Over the years, Montreal festival officials have become very receptive to the ecumenical community’s involvement in the festival. The festival provides passes to all festival films for ecumenical jury members, meeting rooms for jury deliberations, and includes a page in the annual festival programme book identifying members of the ecumenical jury. In addition, festival officials help the seminar to secure tickets for the six morning films for discussion, and schedule a final press conference where the ecumenical awards are announced, often with the winning director in attendance.

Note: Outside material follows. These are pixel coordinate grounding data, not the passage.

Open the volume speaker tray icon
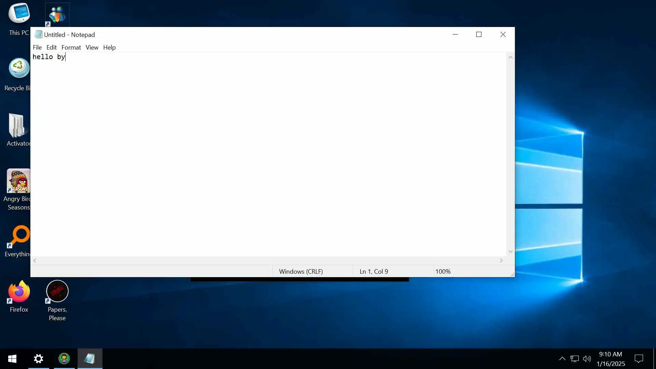 (x=587, y=358)
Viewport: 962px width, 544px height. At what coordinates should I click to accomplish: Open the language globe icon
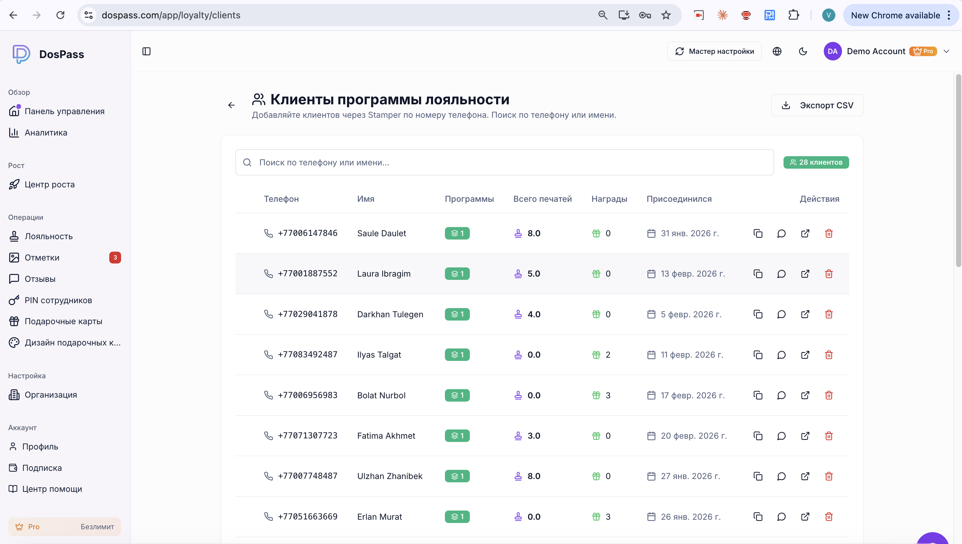[x=777, y=51]
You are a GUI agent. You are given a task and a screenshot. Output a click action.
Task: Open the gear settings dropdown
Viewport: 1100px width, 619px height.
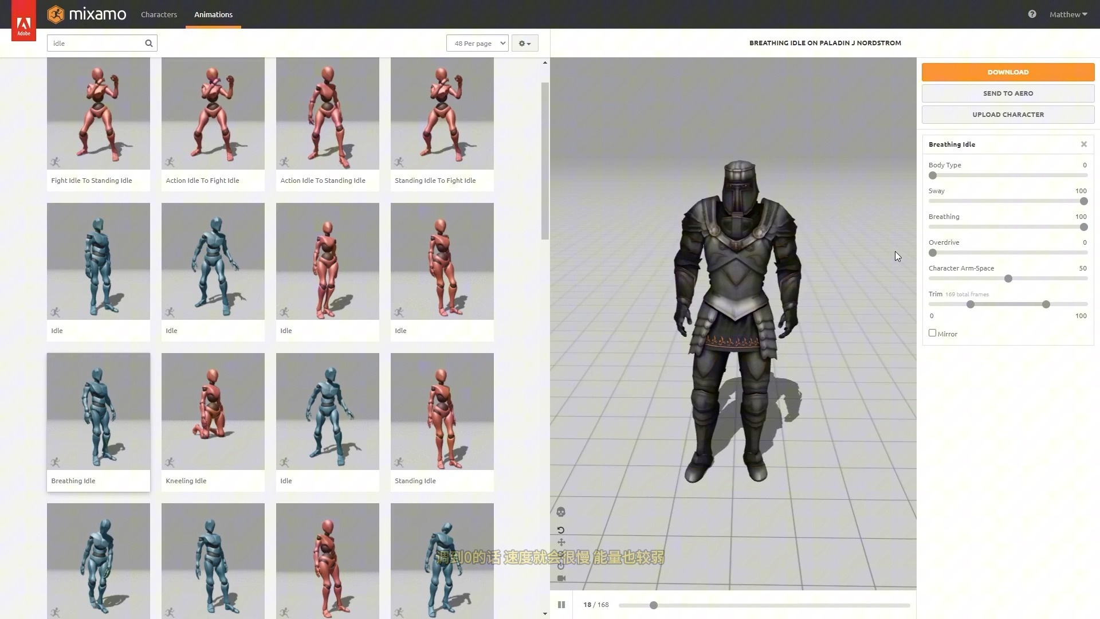pyautogui.click(x=524, y=43)
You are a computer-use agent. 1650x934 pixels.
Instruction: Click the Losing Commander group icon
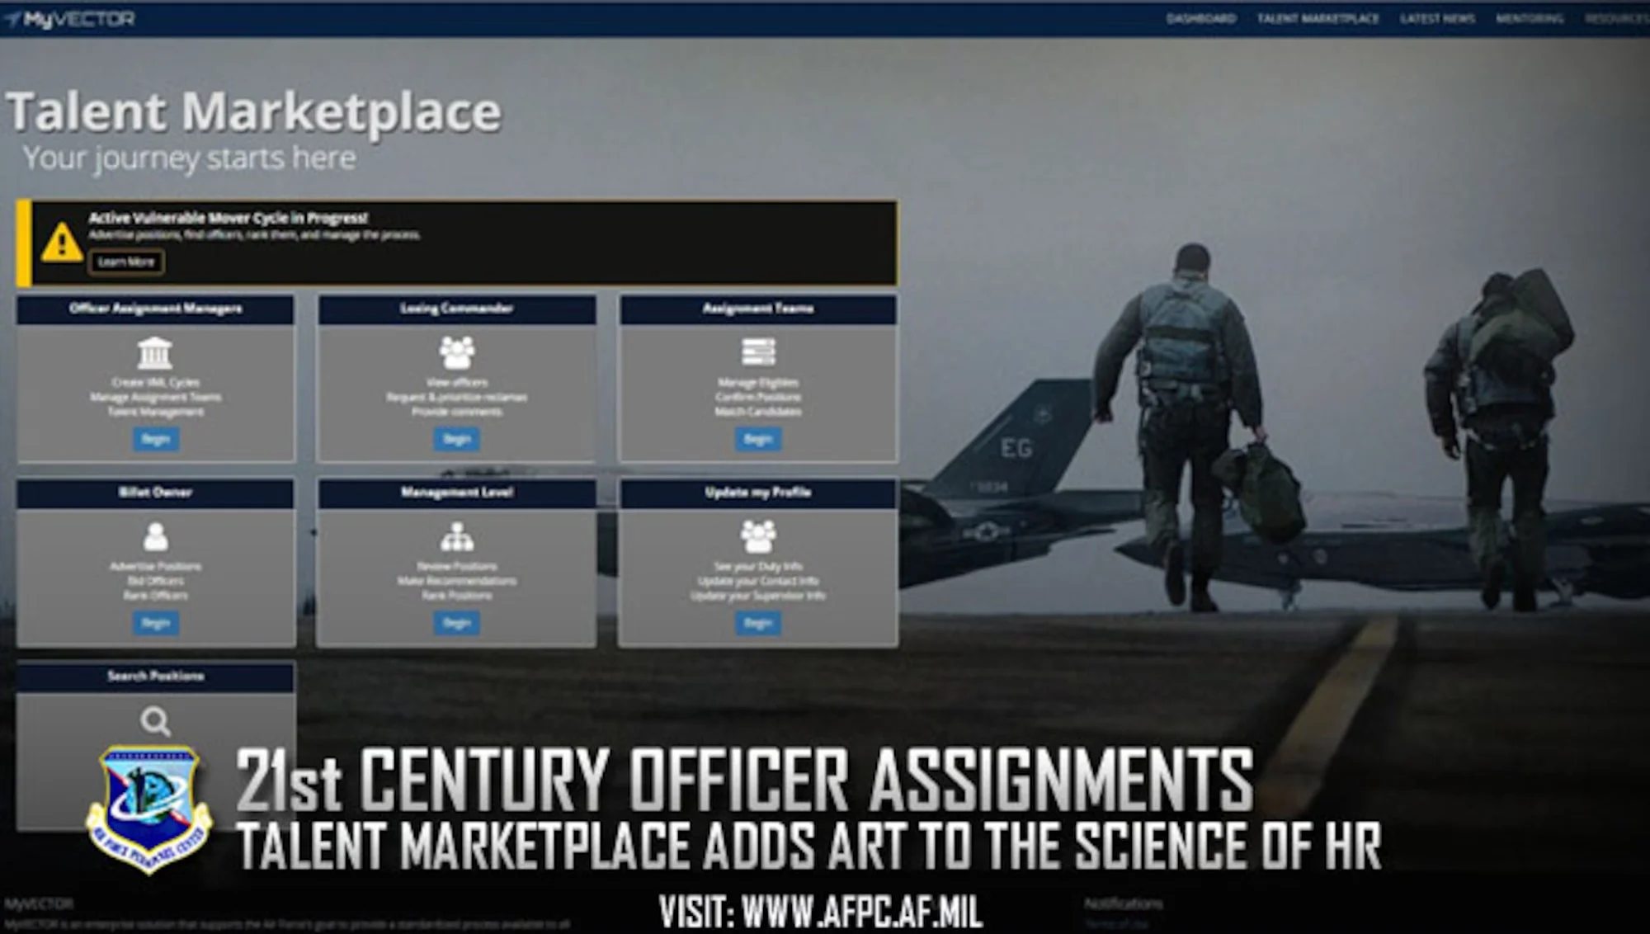tap(456, 353)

But even without this initial strong bond between the festival and local churches, Talk Faith and Talk Film can still be duplicated at other festivals. One example is at the St. Louis, Missouri, festival where a seminar and jury programme was begun by a pastor who had attended an earlier Montreal seminar. At the Denver Film Festival, Interfilm North America participates in the annual selection of the Krystof Kieslowski award to the outstanding European film at the festival. Kieslowski, the late and most certainly, great, Polish film director, who is considered to be a film maker with a strong religious sensibility, is honoured through this award, which is presented by the festival in cooperation with American representatives of the Polish government.
In addition to Kieslowski, whose Decalogue series is a prime example of how a film maker is able to resonate with theological material, the Montreal festival has been instrumental in introducing to North American audiences the films of Majid Majidi, the iranian director. Majidi is the director of such sensitive works involving children as Baran, Children of Heaven, and The Color of Paradise.

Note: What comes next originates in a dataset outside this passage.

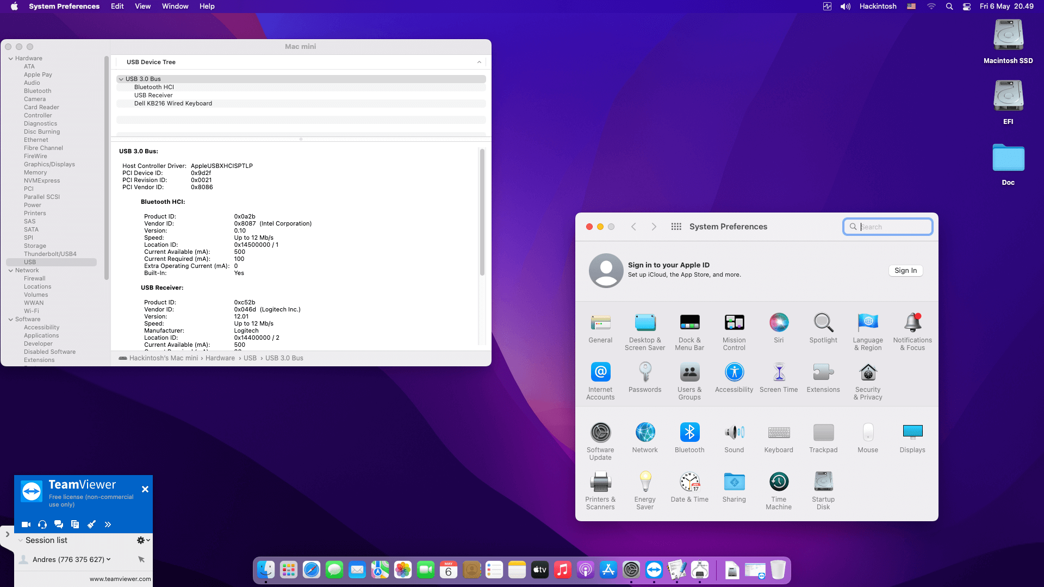
Task: Click TeamViewer chat bubbles icon
Action: [59, 524]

Talk Faith, Talk Film is a seminar model which can be duplicated wherever church members gather to view and discuss films. It helps if there is a local film festival around which the seminar could be organized. But even if there is no festival nearby, a church could create its own mini-festival over a weekend or periodically over a longer time span. In my church, for example, we screened each of the ten films in Kieslowski's Decalogue once a month for ten months. The participants in the monthly discussions were so involved in the religious sensibility clearly evident in Kieslowski’s work that they set up additional screenings for Kieslowski’s trilogy, Three Colors: Blue, White and Red.

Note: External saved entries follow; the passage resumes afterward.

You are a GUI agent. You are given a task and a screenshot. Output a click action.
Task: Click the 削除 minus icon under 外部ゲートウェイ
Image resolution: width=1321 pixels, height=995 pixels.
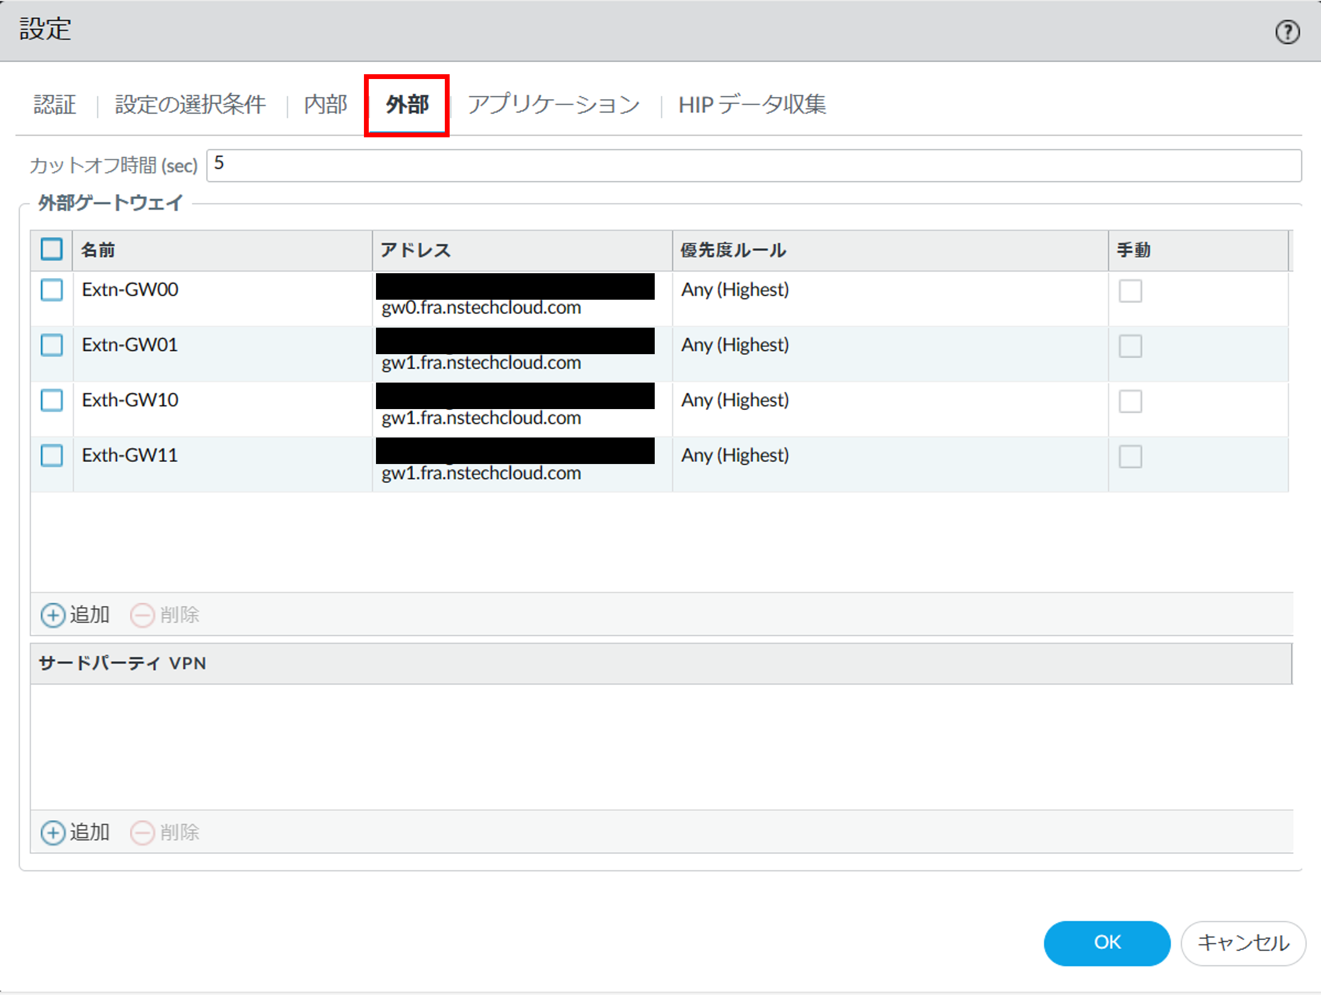[x=142, y=615]
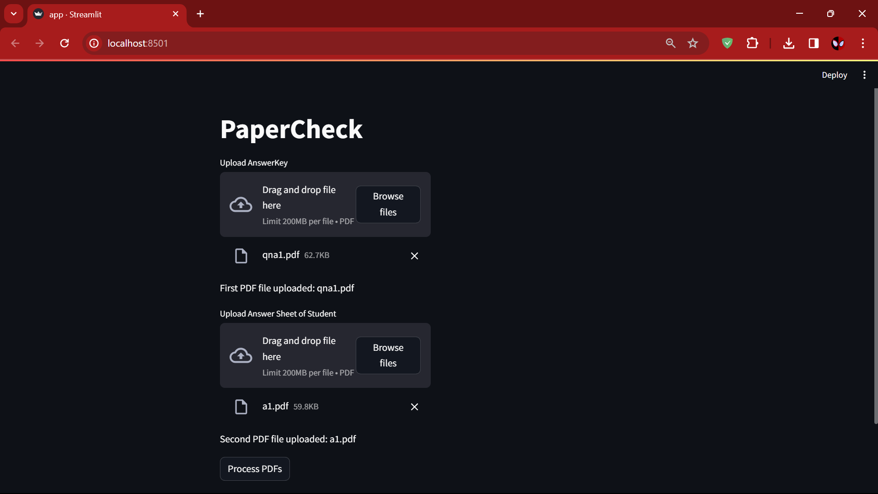Click the Deploy button
The width and height of the screenshot is (878, 494).
coord(834,75)
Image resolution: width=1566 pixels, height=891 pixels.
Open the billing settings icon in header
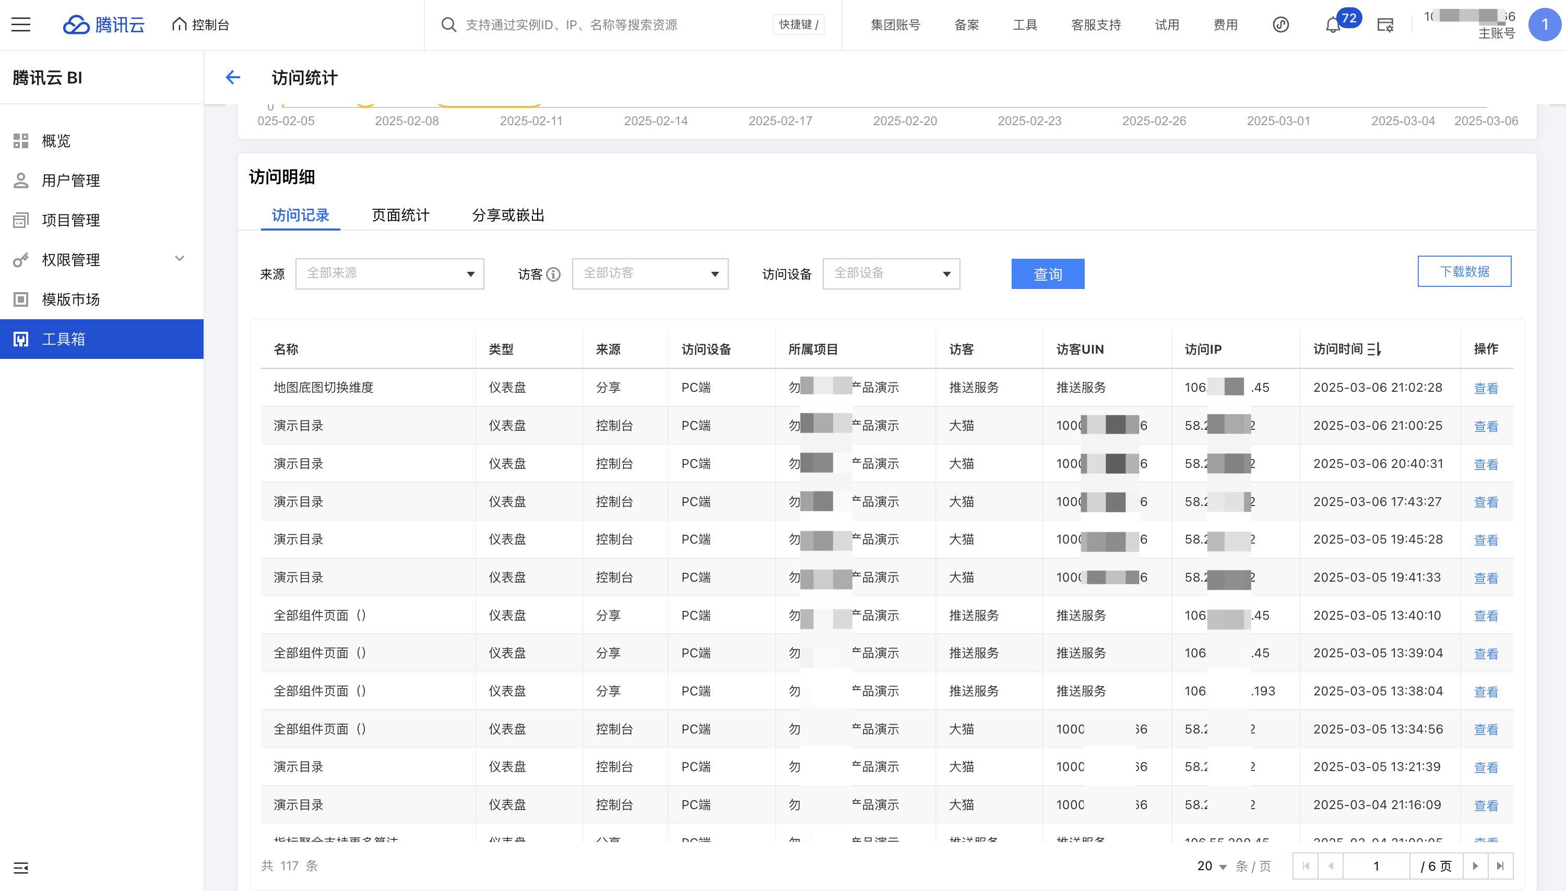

The key to developing church audiences that are sensitive to the deeper religious significance of film lies in directed film discussions of films of artistic merit. The ‘isness’ of a film will reveal the level of theological insight -- or the lack of such insight- - as viewers reflect not only on the work at hand, but do so from within the context of a body of work, both of the film maker whose work is being examined, and also of the larger body of work of film makers whose work has proven to be so rich in religious insights.

Talking faith and talking film, when the two are done in tandem, can be an enriching and enlightening experience for any church group, whether in connection with an established festival like the Montreal World Film Festival, or in a series established by a local congregation.


James M. Wall is INTERFILM president of North America, is senior contributing editor of Christian Century magazine, located in Chicago, Illinois, USA. He teaches at the University of Chicago Divinity School. He has worked on several books specifically devoted to the topic of relating theology to film: Church and Cinema (Eerdmans, 1971) and Three European Dictators (Eerdmans, 1972) and Image and Likeness: Religious Visions in American Film Classics (Paulist Press, 1992).